___ Supplied data ___
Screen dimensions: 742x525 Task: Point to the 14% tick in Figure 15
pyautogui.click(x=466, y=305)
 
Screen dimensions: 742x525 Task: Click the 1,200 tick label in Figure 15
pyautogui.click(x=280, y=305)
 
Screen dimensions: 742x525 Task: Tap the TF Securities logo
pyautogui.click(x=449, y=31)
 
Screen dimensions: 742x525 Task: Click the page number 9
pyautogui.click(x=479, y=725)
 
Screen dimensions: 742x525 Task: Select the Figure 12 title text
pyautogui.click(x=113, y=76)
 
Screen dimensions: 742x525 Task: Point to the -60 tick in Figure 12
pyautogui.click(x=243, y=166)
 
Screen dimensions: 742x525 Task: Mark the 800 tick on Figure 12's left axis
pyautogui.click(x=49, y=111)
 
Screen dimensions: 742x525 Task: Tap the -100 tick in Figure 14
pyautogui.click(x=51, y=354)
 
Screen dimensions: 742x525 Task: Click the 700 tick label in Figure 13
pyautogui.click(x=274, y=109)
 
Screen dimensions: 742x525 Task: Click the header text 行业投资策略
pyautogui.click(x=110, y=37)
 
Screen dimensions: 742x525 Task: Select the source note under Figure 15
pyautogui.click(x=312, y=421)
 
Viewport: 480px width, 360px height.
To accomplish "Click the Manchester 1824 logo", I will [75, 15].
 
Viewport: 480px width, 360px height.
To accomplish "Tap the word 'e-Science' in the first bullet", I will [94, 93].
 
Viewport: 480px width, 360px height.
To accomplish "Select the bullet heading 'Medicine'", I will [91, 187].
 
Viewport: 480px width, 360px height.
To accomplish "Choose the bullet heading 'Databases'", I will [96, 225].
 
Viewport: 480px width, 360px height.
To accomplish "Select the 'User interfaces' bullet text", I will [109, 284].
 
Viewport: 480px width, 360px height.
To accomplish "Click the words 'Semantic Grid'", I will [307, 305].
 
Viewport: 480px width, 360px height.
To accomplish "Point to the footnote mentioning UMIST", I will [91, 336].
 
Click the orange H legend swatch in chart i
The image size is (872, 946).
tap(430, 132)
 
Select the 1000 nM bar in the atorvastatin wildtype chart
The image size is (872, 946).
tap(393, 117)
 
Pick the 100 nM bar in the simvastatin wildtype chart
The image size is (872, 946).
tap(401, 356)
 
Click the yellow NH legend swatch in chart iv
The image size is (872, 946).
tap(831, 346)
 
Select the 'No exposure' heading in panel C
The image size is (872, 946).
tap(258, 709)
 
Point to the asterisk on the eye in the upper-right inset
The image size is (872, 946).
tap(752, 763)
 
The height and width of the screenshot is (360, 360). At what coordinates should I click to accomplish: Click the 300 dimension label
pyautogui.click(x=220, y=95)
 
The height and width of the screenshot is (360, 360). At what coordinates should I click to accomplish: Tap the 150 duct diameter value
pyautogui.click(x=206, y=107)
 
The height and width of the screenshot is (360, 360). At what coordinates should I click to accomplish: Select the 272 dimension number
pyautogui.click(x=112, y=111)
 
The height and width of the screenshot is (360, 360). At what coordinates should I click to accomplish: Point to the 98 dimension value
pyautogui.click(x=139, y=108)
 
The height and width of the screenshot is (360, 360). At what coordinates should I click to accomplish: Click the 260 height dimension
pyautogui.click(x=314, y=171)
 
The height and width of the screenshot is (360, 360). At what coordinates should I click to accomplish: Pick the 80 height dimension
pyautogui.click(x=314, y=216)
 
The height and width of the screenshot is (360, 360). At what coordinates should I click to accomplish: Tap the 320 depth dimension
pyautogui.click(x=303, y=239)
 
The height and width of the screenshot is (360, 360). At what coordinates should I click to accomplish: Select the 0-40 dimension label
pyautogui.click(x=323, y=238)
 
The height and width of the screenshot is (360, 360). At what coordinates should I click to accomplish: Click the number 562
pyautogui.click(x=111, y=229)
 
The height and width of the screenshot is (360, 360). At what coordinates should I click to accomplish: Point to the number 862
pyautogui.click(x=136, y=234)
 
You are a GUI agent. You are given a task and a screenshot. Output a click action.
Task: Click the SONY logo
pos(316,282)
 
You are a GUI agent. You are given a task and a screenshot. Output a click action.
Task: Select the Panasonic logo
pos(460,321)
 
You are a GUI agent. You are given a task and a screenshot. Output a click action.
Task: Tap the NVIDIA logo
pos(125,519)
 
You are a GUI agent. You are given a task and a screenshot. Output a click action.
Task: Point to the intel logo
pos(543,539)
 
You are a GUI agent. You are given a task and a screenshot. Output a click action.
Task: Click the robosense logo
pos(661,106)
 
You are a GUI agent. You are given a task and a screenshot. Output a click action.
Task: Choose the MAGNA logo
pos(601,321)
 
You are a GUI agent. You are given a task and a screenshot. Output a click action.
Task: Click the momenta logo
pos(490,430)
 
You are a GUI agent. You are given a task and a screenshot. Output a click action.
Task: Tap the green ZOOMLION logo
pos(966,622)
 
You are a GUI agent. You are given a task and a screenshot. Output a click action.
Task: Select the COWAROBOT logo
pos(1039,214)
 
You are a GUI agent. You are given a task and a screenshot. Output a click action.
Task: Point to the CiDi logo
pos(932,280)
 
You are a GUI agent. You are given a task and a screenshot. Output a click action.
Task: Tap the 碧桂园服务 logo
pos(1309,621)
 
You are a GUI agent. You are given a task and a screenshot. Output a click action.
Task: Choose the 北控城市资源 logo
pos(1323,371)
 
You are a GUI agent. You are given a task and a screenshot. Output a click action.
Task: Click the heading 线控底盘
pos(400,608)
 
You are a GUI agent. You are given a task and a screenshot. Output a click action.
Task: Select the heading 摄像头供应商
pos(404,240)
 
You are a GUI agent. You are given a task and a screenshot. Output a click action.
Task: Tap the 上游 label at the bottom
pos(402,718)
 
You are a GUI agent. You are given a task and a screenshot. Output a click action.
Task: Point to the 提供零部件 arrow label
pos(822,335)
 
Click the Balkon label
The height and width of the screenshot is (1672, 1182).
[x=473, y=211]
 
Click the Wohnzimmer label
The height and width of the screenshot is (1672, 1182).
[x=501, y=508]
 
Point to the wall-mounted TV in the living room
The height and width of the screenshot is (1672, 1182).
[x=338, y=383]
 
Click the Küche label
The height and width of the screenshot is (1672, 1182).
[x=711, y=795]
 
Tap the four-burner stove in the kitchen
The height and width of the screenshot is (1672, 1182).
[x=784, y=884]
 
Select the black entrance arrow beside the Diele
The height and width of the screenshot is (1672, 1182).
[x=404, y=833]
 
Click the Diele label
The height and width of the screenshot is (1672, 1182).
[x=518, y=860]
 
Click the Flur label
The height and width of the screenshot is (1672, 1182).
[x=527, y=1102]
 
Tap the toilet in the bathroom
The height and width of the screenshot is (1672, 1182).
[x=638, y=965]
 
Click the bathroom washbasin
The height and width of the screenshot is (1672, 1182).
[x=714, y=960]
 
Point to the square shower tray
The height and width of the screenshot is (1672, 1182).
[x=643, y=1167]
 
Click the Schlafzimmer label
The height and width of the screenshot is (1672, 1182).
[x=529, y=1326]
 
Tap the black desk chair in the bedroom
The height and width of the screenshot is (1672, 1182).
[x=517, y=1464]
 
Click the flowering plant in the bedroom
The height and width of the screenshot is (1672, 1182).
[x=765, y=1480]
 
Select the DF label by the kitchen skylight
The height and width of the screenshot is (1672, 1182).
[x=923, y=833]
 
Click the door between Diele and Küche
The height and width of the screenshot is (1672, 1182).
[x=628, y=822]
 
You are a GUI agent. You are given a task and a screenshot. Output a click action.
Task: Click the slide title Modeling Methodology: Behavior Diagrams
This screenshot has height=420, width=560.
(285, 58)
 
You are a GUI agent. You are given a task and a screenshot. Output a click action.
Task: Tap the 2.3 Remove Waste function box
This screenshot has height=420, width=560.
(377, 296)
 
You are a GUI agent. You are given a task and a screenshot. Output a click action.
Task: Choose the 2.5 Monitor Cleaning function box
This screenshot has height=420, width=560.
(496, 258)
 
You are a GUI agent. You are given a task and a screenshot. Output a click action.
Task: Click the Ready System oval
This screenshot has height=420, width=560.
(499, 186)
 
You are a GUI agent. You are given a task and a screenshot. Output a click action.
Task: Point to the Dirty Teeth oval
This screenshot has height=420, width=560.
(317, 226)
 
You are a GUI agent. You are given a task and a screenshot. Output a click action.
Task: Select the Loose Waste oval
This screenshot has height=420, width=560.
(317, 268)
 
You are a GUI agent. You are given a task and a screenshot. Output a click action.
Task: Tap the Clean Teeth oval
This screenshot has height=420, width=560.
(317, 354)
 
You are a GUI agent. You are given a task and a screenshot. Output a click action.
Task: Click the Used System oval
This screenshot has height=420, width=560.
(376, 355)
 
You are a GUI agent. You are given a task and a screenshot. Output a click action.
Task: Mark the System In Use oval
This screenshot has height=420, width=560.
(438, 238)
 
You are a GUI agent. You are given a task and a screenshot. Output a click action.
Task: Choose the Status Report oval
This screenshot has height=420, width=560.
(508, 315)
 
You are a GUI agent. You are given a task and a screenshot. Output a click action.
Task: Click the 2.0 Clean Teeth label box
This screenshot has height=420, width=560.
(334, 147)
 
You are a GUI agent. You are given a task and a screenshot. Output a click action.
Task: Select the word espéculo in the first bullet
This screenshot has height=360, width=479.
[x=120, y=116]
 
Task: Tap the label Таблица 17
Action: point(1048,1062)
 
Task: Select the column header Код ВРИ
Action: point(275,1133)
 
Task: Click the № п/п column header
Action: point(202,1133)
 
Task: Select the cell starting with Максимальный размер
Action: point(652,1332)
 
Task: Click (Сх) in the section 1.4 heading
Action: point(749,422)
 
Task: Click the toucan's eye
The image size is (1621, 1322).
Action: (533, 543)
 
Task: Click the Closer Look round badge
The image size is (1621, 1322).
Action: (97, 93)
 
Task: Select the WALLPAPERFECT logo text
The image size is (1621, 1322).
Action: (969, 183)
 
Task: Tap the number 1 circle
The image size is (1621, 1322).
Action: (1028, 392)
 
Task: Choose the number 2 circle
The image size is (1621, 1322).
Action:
___
**Task brief**. Copy out the entries word for word, everything from the line containing "Click the Diele label" down to the line containing "[x=628, y=822]", with both of those lines included.

**Response below**.
Click the Diele label
The height and width of the screenshot is (1672, 1182).
[x=518, y=860]
 
Click the Flur label
The height and width of the screenshot is (1672, 1182).
[x=527, y=1102]
 
Tap the toilet in the bathroom
The height and width of the screenshot is (1672, 1182).
[x=638, y=965]
 
Click the bathroom washbasin
The height and width of the screenshot is (1672, 1182).
[x=714, y=960]
 
Point to the square shower tray
The height and width of the screenshot is (1672, 1182).
[x=643, y=1167]
 
Click the Schlafzimmer label
The height and width of the screenshot is (1672, 1182).
[x=529, y=1326]
 
Tap the black desk chair in the bedroom
The height and width of the screenshot is (1672, 1182).
[x=517, y=1464]
 
Click the flowering plant in the bedroom
The height and width of the screenshot is (1672, 1182).
[x=765, y=1480]
 
Select the DF label by the kitchen skylight
The height and width of the screenshot is (1672, 1182).
[x=923, y=833]
 
Click the door between Diele and Küche
The height and width of the screenshot is (1672, 1182).
[x=628, y=822]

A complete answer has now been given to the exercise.